FORT LAUDERDALE, Fla. -- Florida and the rest of the coastal U.S. have had a bubble of protection from hurricanes so far this year, but it's about to burst as the Atlantic heads into what's forecast to be a record-breaking season.
Dust carried across the ocean from Africa is disappearing, sea temperatures are creeping warmer, and storm-killing wind shears are going away -- changes that are combining to clear the way for storms to form and grow stronger.
Two updated seasonal forecasts issued last week broke the bad news.
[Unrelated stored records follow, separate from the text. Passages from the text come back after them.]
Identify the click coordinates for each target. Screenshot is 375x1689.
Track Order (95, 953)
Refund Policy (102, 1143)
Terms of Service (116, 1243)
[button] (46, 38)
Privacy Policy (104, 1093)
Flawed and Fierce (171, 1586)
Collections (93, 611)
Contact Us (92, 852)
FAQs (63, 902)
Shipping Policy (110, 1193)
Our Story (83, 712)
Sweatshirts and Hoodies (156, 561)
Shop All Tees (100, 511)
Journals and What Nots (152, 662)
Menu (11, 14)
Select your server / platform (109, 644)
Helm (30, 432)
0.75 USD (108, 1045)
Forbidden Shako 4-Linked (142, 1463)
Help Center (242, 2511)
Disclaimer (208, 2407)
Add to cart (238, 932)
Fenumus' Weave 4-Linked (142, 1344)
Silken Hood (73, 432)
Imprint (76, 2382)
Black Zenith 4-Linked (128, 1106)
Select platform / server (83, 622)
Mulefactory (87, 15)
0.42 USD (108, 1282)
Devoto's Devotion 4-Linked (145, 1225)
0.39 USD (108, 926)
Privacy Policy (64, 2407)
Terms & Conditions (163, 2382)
The National Oceanic and Atmospheric Administration predicted as many as 25 storms -- more than the agency has ever forecast -- and Colorado State University forecast more storms than any season except 2005, the year of Hurricanes Wilma and Katrina.
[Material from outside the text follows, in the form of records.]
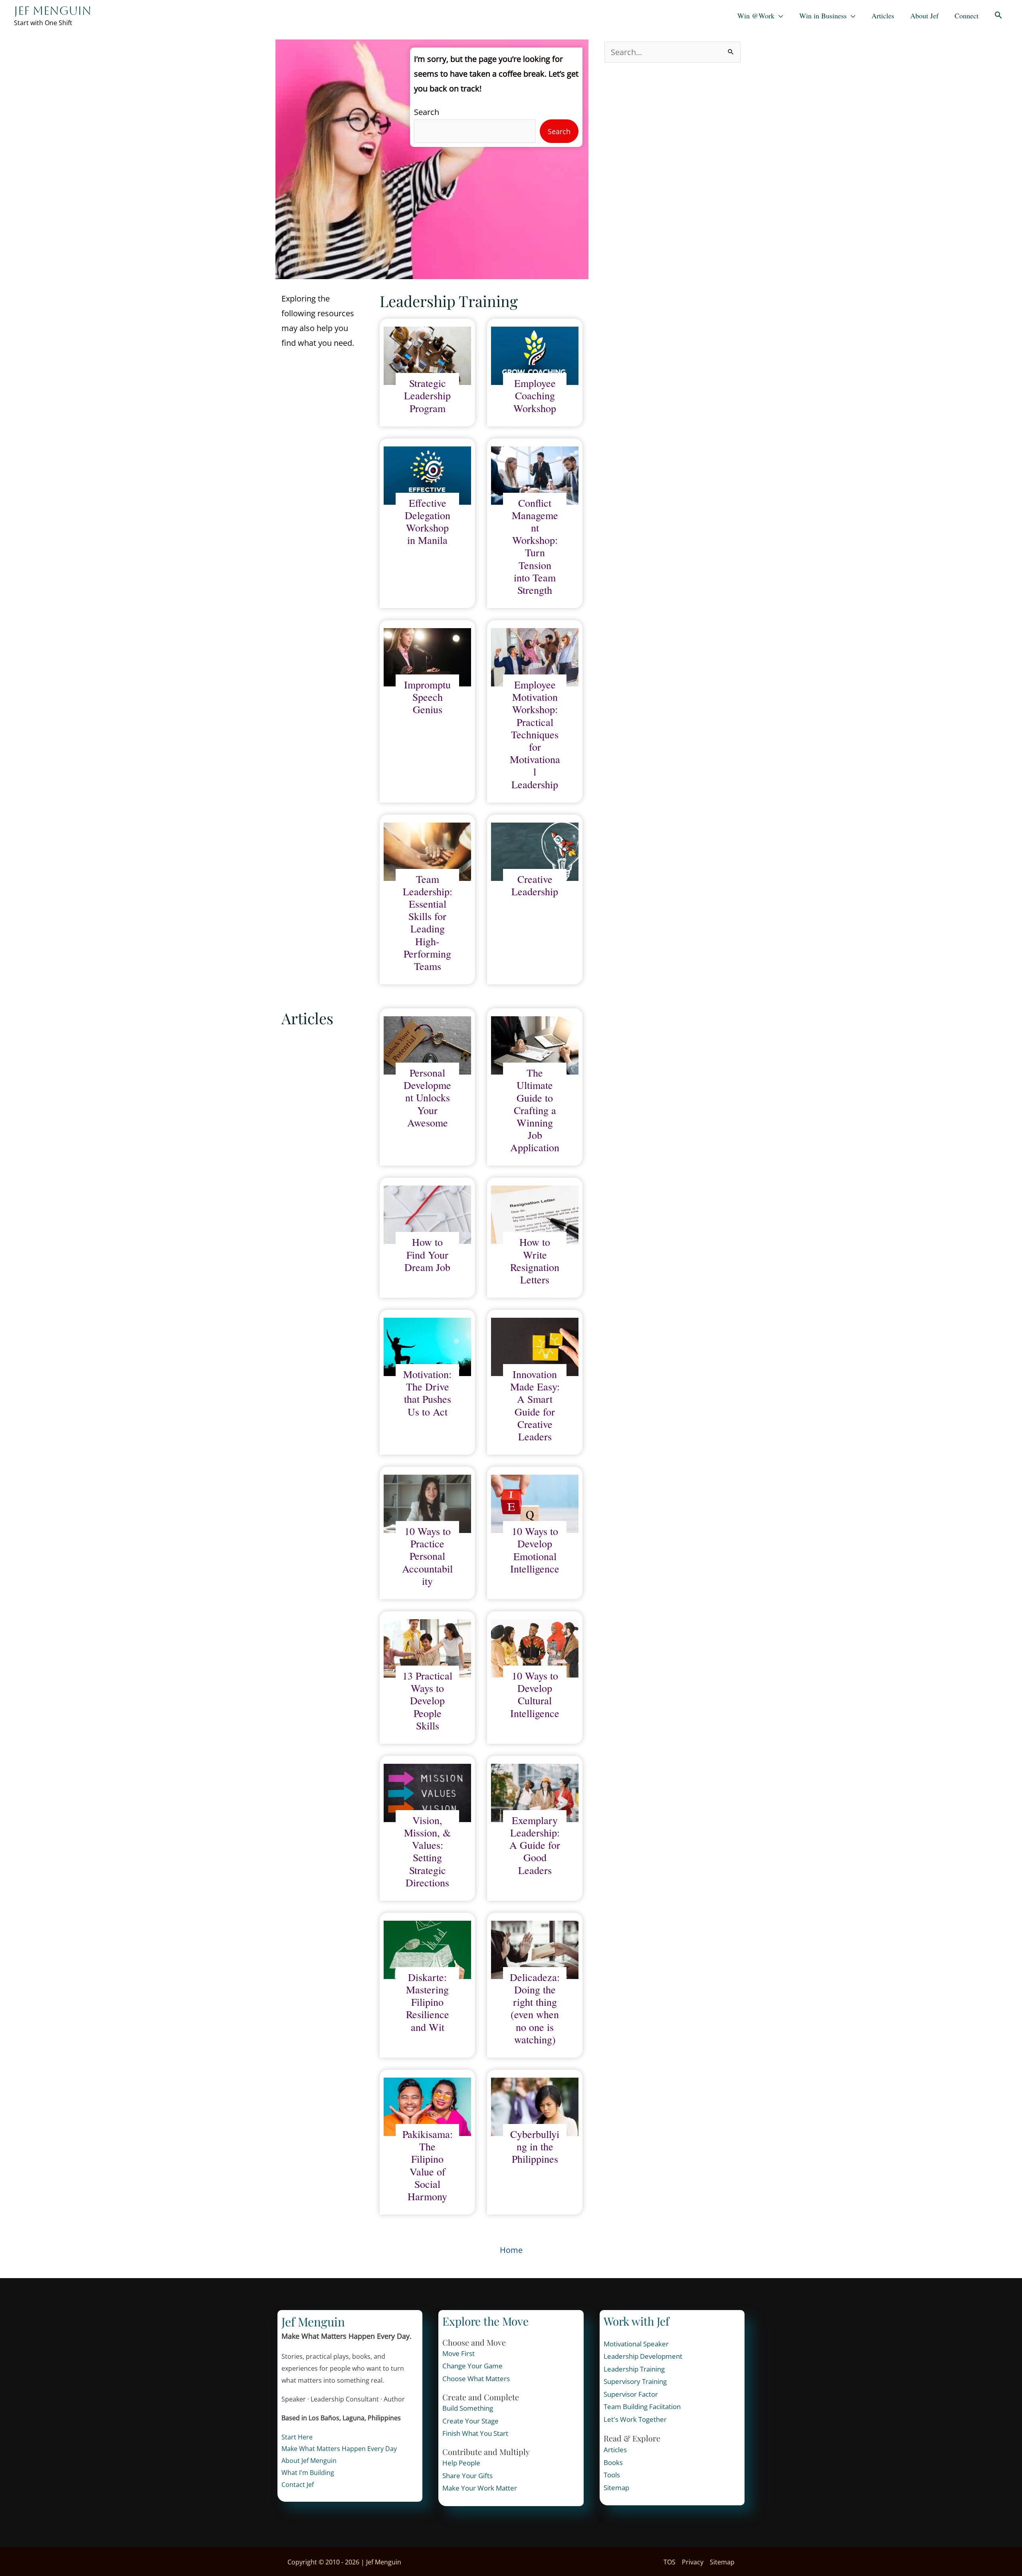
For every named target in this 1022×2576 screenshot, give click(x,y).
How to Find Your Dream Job (427, 1254)
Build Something (467, 2408)
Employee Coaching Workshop (534, 395)
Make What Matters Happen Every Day (339, 2448)
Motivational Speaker (636, 2343)
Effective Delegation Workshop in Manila (427, 522)
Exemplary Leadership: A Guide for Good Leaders (534, 1845)
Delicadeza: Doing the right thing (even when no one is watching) (535, 2008)
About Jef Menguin (309, 2460)
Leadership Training (634, 2369)
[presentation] (427, 356)
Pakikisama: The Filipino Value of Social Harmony (427, 2165)
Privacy (692, 2562)
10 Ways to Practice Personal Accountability (427, 1556)
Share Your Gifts (467, 2475)
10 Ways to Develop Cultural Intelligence (534, 1694)
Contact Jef (297, 2484)
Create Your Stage (470, 2420)
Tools (612, 2474)
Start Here (297, 2437)
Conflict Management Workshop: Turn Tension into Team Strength (535, 547)
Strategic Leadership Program (427, 395)
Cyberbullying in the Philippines (534, 2147)
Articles (615, 2449)
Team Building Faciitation (642, 2406)
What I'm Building (307, 2472)
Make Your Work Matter (479, 2488)
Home (511, 2250)
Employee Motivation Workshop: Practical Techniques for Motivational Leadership (535, 734)
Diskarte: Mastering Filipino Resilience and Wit (427, 2002)
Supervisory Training (635, 2381)
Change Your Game (472, 2365)
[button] (998, 15)
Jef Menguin (52, 11)
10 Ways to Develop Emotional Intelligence (534, 1550)
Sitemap (616, 2487)
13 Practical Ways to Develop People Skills (427, 1701)
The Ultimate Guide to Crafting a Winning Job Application (534, 1110)
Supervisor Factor (631, 2394)
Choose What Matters (476, 2378)
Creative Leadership (534, 885)
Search (426, 112)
"It's the switch-point in the Atlantic, sea surface temperatures, also the winds are more favorable," Dr. Jason Dunion, a scientist with the University of Miami and NOAA, said. "The conditions are really becoming ripe for more activity."
The Saharan air layer forms every year over Africa starting in mid-June, carrying a plume of dust over the Atlantic that slows the development of storms. The winds, which are typically a mile or two above the surface, can reach speeds of 25 miles per hour, or even higher. Dunion said that's enough to rip a storm apart.
That air layer is also dry, which starves storms of moisture they need to become hurricanes.
"In late June, it was some of the most active (Saharan air layers) we've seen on record," Dunion said. "It was difficult for sure for tropical cyclones to really intensify because these outbreaks were so large and they were covering most of the Atlantic while they were coming across."
This year, there was as much as 70% more dust in the atmosphere than usual, making it a record setter since experts began documenting the phenomenon, according to NOAA.
The extent of the dust's impact on storms isn't certain, but Dan Kuttowski, a forecaster with AccuWeather, said it's possible this year's record plume helped keep storms from growing into hurricanes.
"The fact that it was so active with the SAL early on, it's hard to link that without any dust storms, what would the activity have looked like," Dunion added. "We don't have a great answer for that right now. It's an ongoing question."